In-Silico scrutinization of (Al, Ga, B, Si, Ge, and P)-doped C60 in sensing EGCG: An application based DFT study

Abstract

Since the invention of the biological sensor, many proposals and techniques have been developed to improve biosensor functionality. Because of its unique physicochemical properties, the recently developed carbon material “fullerene” improves the possibilities for developing highly sensitive biosensors. This study aims to conduct a computational investigations on utilization of fullerene (C₆₀) and the addition of elements as impurities into the same (doped-C₆₀) as sensors for EGCG. The introduction of impurities into nanomaterial structures increases intermolecular interaction. The fullerene structure, doped with Al, Ga, B, Si, Ge, and P, has been studied as an adsorbent.
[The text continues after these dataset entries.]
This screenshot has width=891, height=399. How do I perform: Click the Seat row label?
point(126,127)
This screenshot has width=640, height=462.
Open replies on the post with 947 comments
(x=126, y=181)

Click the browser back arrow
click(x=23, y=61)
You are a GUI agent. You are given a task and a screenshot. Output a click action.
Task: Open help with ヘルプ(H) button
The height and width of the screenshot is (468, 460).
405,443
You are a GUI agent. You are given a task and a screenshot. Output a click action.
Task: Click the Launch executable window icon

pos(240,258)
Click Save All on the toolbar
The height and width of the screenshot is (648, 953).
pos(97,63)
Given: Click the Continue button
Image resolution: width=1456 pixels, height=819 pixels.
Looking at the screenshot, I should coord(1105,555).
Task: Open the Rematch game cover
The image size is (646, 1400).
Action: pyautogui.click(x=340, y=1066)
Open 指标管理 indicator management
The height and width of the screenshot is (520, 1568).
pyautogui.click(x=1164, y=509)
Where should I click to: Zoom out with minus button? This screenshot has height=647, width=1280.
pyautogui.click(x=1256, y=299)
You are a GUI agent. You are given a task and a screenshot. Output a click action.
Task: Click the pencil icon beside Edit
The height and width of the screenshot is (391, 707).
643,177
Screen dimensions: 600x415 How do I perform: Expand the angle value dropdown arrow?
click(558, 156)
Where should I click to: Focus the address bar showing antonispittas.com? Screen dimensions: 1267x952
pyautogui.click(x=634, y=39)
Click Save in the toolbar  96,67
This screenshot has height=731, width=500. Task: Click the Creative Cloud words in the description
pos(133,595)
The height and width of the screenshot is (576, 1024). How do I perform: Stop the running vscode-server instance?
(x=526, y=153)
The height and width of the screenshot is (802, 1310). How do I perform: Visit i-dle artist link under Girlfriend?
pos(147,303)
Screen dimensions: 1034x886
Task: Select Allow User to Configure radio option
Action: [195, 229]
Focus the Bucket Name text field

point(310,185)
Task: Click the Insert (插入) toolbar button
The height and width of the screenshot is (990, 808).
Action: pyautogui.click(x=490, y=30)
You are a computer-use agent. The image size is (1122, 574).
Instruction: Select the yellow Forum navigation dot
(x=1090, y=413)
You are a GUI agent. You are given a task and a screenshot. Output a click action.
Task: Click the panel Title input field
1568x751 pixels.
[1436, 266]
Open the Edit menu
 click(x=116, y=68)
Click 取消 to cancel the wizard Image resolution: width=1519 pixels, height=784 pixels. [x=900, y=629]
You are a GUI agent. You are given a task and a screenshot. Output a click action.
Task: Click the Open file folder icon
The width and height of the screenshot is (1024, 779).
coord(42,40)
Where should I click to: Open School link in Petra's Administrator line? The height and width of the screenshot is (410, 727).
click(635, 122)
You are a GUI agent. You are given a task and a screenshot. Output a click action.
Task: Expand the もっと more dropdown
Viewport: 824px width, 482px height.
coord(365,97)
Density Functional Theory (DFT) based methods are used to investigate the interaction between fullerene or doped fullerene and EGCG. The interaction between the optimized doped structures and the optimized EGCG structure was investigated using the hybrid functional B3LYP, and 6-31G(d) basis set. To the best of our knowledge, this is the first such observation related to the intermolecular interaction between EGCG and doped-C₆₀ and its sensitivity. The sensitivity of the doped-C₆₀ towards EGCG were evaluated by the HOMO–LUMO energy gap and Conceptual Density Functional Theory (CDFT). The results depict Al-doped fullerene shows higher interaction/adsorption potential and sensitivity towards EGCG, as compared to the other studied C₆₀ materials. To acquire knowledge about the nature of intermolecular interactions during the adsorption phenomena, we have computed the Quantum Descriptors, Density of States(DOS) plots, Quantum Theory of Atoms in Molecules (QTAIM), and Non-Covalent Interaction (NCI) analysis. By creating high-sensitivity sensors for bioactive molecules like polyphenolic compounds (EGCG) in exploration of variety of dopants can be used in drug delivery, public health, and environmental monitoring. So, this study aims to improve biosensor technology and lays the foundations for future modular and accurate molecular sensor designs.